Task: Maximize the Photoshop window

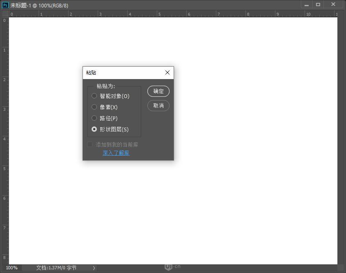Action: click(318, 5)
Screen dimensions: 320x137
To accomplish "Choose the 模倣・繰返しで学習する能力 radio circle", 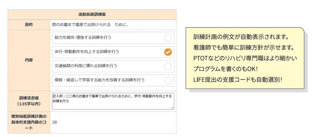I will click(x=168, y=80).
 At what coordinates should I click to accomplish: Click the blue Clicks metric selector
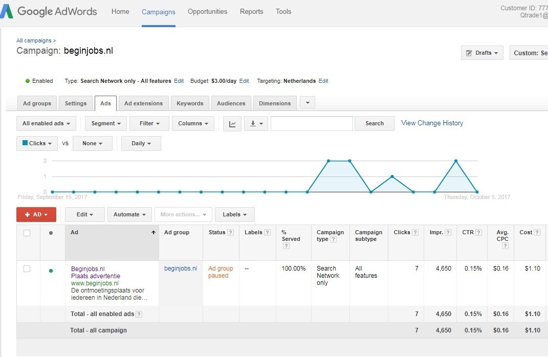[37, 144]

○ ○ ○ ○

Copy the lines from the one containing "At what coordinates" through the end of the entries, reproducing them verbatim and omitting the pictures.

→ Final result:
 At what coordinates should I click to accomplish: Click the blue Clicks metric selector
[37, 144]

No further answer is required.